Extracted information:
------------------------

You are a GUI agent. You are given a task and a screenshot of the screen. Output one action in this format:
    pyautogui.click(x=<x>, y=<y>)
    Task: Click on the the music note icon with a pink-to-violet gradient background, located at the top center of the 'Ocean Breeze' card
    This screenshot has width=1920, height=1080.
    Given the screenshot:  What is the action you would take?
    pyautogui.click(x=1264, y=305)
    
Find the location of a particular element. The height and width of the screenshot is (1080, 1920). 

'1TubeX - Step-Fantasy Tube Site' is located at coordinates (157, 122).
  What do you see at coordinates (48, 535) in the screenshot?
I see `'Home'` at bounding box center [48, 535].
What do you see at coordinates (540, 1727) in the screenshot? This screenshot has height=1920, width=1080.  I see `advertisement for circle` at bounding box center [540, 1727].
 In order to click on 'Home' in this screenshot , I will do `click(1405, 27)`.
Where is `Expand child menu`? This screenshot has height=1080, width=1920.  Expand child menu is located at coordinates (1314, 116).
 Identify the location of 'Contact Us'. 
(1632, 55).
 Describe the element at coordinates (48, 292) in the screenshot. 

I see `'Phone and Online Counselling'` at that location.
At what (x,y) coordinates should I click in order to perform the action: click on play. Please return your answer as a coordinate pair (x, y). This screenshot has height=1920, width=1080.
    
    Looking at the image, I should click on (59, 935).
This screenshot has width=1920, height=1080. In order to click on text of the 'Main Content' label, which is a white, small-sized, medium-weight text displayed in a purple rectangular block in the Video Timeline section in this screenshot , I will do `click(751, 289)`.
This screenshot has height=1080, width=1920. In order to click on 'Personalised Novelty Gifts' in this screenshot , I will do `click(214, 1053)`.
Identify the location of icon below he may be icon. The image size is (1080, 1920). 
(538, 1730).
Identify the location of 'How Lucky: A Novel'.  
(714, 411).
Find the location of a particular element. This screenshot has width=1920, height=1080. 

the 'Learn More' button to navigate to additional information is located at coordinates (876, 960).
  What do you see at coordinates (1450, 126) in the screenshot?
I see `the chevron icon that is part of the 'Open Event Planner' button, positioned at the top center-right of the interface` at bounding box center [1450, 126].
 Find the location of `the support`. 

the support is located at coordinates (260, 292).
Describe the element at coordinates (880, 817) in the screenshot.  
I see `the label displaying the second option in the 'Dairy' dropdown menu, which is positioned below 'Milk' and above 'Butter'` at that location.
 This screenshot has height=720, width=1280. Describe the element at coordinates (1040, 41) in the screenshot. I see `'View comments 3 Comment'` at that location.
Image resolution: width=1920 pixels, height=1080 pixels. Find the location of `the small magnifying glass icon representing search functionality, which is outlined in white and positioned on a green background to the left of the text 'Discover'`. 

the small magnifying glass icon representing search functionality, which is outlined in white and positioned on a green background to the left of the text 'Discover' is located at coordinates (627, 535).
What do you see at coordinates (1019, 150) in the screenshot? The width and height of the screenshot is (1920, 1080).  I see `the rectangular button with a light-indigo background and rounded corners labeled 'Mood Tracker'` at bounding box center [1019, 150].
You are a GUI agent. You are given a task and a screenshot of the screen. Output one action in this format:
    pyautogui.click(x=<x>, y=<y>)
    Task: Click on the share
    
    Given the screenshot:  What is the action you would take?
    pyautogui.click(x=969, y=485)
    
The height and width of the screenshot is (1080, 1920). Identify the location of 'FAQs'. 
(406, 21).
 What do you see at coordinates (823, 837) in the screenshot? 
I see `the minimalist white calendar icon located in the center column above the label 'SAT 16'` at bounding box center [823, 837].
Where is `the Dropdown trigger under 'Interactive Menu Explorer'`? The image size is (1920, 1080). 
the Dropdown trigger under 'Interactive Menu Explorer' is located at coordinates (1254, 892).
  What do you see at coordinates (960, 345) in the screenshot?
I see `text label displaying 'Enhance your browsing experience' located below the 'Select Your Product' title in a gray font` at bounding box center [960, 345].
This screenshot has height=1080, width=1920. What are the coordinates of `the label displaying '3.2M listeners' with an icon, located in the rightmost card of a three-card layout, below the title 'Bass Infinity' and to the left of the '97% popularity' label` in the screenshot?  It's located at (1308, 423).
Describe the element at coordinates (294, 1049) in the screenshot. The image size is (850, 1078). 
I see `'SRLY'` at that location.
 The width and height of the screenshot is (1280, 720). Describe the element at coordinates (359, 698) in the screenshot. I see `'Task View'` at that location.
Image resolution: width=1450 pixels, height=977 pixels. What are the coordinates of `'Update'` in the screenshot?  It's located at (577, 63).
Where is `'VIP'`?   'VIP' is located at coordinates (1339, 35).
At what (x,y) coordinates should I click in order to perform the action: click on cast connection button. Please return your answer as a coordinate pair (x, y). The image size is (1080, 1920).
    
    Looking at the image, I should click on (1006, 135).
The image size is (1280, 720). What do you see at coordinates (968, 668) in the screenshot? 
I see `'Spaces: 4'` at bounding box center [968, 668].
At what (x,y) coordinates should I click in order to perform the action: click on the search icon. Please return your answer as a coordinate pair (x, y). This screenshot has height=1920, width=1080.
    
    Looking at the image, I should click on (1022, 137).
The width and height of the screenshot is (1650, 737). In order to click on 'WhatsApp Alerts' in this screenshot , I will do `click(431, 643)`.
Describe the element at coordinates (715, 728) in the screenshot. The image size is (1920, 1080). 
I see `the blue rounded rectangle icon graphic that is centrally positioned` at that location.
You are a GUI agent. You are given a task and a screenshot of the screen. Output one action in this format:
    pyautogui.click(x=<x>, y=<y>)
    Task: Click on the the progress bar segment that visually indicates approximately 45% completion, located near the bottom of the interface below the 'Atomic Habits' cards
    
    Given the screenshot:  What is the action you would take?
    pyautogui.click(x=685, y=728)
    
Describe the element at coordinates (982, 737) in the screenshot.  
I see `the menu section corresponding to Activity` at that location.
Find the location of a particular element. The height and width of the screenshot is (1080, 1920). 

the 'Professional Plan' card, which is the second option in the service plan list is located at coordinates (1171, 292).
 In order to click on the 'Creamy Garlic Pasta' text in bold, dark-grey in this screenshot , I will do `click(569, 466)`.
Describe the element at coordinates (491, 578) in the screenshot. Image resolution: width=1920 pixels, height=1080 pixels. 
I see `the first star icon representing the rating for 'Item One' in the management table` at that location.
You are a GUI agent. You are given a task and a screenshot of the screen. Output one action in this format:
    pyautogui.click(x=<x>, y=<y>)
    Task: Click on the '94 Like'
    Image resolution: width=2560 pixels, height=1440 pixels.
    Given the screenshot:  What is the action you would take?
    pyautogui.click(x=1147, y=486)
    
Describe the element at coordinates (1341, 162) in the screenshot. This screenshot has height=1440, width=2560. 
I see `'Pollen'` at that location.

------------------------

Task prompt:
Rewrite the entries above, replacing "Ocean Breeze" with "Sea Breeze" and leaving everything else unchanged.

The answer:
You are a GUI agent. You are given a task and a screenshot of the screen. Output one action in this format:
    pyautogui.click(x=<x>, y=<y>)
    Task: Click on the the music note icon with a pink-to-violet gradient background, located at the top center of the 'Sea Breeze' card
    This screenshot has width=1920, height=1080.
    Given the screenshot:  What is the action you would take?
    pyautogui.click(x=1264, y=305)
    
Find the location of a particular element. The height and width of the screenshot is (1080, 1920). 

'1TubeX - Step-Fantasy Tube Site' is located at coordinates (157, 122).
  What do you see at coordinates (48, 535) in the screenshot?
I see `'Home'` at bounding box center [48, 535].
What do you see at coordinates (540, 1727) in the screenshot? This screenshot has height=1920, width=1080.  I see `advertisement for circle` at bounding box center [540, 1727].
 In order to click on 'Home' in this screenshot , I will do `click(1405, 27)`.
Where is `Expand child menu`? This screenshot has height=1080, width=1920.  Expand child menu is located at coordinates (1314, 116).
 Identify the location of 'Contact Us'. 
(1632, 55).
 Describe the element at coordinates (48, 292) in the screenshot. 

I see `'Phone and Online Counselling'` at that location.
At what (x,y) coordinates should I click in order to perform the action: click on play. Please return your answer as a coordinate pair (x, y). This screenshot has height=1920, width=1080.
    
    Looking at the image, I should click on (59, 935).
This screenshot has width=1920, height=1080. In order to click on text of the 'Main Content' label, which is a white, small-sized, medium-weight text displayed in a purple rectangular block in the Video Timeline section in this screenshot , I will do `click(751, 289)`.
This screenshot has height=1080, width=1920. In order to click on 'Personalised Novelty Gifts' in this screenshot , I will do `click(214, 1053)`.
Identify the location of icon below he may be icon. The image size is (1080, 1920). 
(538, 1730).
Identify the location of 'How Lucky: A Novel'.  
(714, 411).
Find the location of a particular element. This screenshot has width=1920, height=1080. 

the 'Learn More' button to navigate to additional information is located at coordinates (876, 960).
  What do you see at coordinates (1450, 126) in the screenshot?
I see `the chevron icon that is part of the 'Open Event Planner' button, positioned at the top center-right of the interface` at bounding box center [1450, 126].
 Find the location of `the support`. 

the support is located at coordinates (260, 292).
Describe the element at coordinates (880, 817) in the screenshot.  
I see `the label displaying the second option in the 'Dairy' dropdown menu, which is positioned below 'Milk' and above 'Butter'` at that location.
 This screenshot has height=720, width=1280. Describe the element at coordinates (1040, 41) in the screenshot. I see `'View comments 3 Comment'` at that location.
Image resolution: width=1920 pixels, height=1080 pixels. Find the location of `the small magnifying glass icon representing search functionality, which is outlined in white and positioned on a green background to the left of the text 'Discover'`. 

the small magnifying glass icon representing search functionality, which is outlined in white and positioned on a green background to the left of the text 'Discover' is located at coordinates (627, 535).
What do you see at coordinates (1019, 150) in the screenshot? The width and height of the screenshot is (1920, 1080).  I see `the rectangular button with a light-indigo background and rounded corners labeled 'Mood Tracker'` at bounding box center [1019, 150].
You are a GUI agent. You are given a task and a screenshot of the screen. Output one action in this format:
    pyautogui.click(x=<x>, y=<y>)
    Task: Click on the share
    
    Given the screenshot:  What is the action you would take?
    pyautogui.click(x=969, y=485)
    
The height and width of the screenshot is (1080, 1920). Identify the location of 'FAQs'. 
(406, 21).
 What do you see at coordinates (823, 837) in the screenshot? 
I see `the minimalist white calendar icon located in the center column above the label 'SAT 16'` at bounding box center [823, 837].
Where is `the Dropdown trigger under 'Interactive Menu Explorer'`? The image size is (1920, 1080). 
the Dropdown trigger under 'Interactive Menu Explorer' is located at coordinates (1254, 892).
  What do you see at coordinates (960, 345) in the screenshot?
I see `text label displaying 'Enhance your browsing experience' located below the 'Select Your Product' title in a gray font` at bounding box center [960, 345].
This screenshot has height=1080, width=1920. What are the coordinates of `the label displaying '3.2M listeners' with an icon, located in the rightmost card of a three-card layout, below the title 'Bass Infinity' and to the left of the '97% popularity' label` in the screenshot?  It's located at (1308, 423).
Describe the element at coordinates (294, 1049) in the screenshot. The image size is (850, 1078). 
I see `'SRLY'` at that location.
 The width and height of the screenshot is (1280, 720). Describe the element at coordinates (359, 698) in the screenshot. I see `'Task View'` at that location.
Image resolution: width=1450 pixels, height=977 pixels. What are the coordinates of `'Update'` in the screenshot?  It's located at (577, 63).
Where is `'VIP'`?   'VIP' is located at coordinates (1339, 35).
At what (x,y) coordinates should I click in order to perform the action: click on cast connection button. Please return your answer as a coordinate pair (x, y). The image size is (1080, 1920).
    
    Looking at the image, I should click on (1006, 135).
The image size is (1280, 720). What do you see at coordinates (968, 668) in the screenshot? 
I see `'Spaces: 4'` at bounding box center [968, 668].
At what (x,y) coordinates should I click in order to perform the action: click on the search icon. Please return your answer as a coordinate pair (x, y). This screenshot has height=1920, width=1080.
    
    Looking at the image, I should click on (1022, 137).
The width and height of the screenshot is (1650, 737). In order to click on 'WhatsApp Alerts' in this screenshot , I will do `click(431, 643)`.
Describe the element at coordinates (715, 728) in the screenshot. The image size is (1920, 1080). 
I see `the blue rounded rectangle icon graphic that is centrally positioned` at that location.
You are a GUI agent. You are given a task and a screenshot of the screen. Output one action in this format:
    pyautogui.click(x=<x>, y=<y>)
    Task: Click on the the progress bar segment that visually indicates approximately 45% completion, located near the bottom of the interface below the 'Atomic Habits' cards
    
    Given the screenshot:  What is the action you would take?
    pyautogui.click(x=685, y=728)
    
Describe the element at coordinates (982, 737) in the screenshot.  
I see `the menu section corresponding to Activity` at that location.
Find the location of a particular element. The height and width of the screenshot is (1080, 1920). 

the 'Professional Plan' card, which is the second option in the service plan list is located at coordinates (1171, 292).
 In order to click on the 'Creamy Garlic Pasta' text in bold, dark-grey in this screenshot , I will do `click(569, 466)`.
Describe the element at coordinates (491, 578) in the screenshot. Image resolution: width=1920 pixels, height=1080 pixels. 
I see `the first star icon representing the rating for 'Item One' in the management table` at that location.
You are a GUI agent. You are given a task and a screenshot of the screen. Output one action in this format:
    pyautogui.click(x=<x>, y=<y>)
    Task: Click on the '94 Like'
    Image resolution: width=2560 pixels, height=1440 pixels.
    Given the screenshot:  What is the action you would take?
    pyautogui.click(x=1147, y=486)
    
Describe the element at coordinates (1341, 162) in the screenshot. This screenshot has height=1440, width=2560. 
I see `'Pollen'` at that location.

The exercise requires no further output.